The problem with machine learning and artificial intelligence is that it has an association function problem. Due to the dependence of the technology on large-scale data and numerical values, in some aspects, it lacks association function, which is similar to the human brain21. The results which are driven from ANFIS indicated when all five inputs are engaged in the process of learning, the intelligence increases as well. This is true in real life because psychological aspects are decided by the whole variables and not one of them. In SPSS, which is mostly used in psychology fields, each factor is analyzed one by one, but ANFIS added each of the factors incrementally, and therefore we could see when it becomes intelligent. After adding all of the inputs, the accuracy and prediction capability of the ANFIS model increased significantly. This is because the neural networks increased in the system, and the statistical approaches do not have the capability to have more and more neural networks in each phase. However, it is evident that we need large-scale data to have better, comprehensive results, and this study only used a sample. In addition, in the five input parameters, a small number of membership functions (such as two) at each input can make the model more accurate than larger numbers (such as four). This finding can also highlight the importance of sensitivity analysis on the AI model’s parameter before creating a prediction toolbox.

Using the intelligence obtained from the ANFIS method can help us to predict those nodes that are engaged in motivation or better in the psychological aspects of humans. Therefore, we can predict some hidden aspects of teacher motivation by using AI. Based on the algorithms, we can predict the different aspects. Moreover, the current study shows another data analysis method, which is different from the traditional analysis in this field.

ANFIS model showed that by adding each input to the system, the accuracy of the system increased that could be like a human. By increasing the neural networks, the system reached an acceptable level of accuracy. The findings indicated other research studies could be developed in social sciences, humanities, and psychology mixed with soft computing methods and AI algorithms. Therefore, this can open new doors to the researchers.

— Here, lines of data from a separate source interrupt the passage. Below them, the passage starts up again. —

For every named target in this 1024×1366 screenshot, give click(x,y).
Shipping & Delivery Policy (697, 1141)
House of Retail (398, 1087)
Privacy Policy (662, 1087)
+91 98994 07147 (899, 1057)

Generally, when a new method is used in a study, some new insights can be achieved, and the new method can have various advantages. Therefore, the computational time for running AI models could be decreased to the minimum. Furthermore, some AI models and their algorithms are based on natural phenomena37, and if some new concepts to be tested in them, AI could have high prediction capability and accuracy. Furthermore, in AI, big data can be analyzed21. It is worth mentioning that each method has its own benefits. They can be used side by side to compare data and complete each other.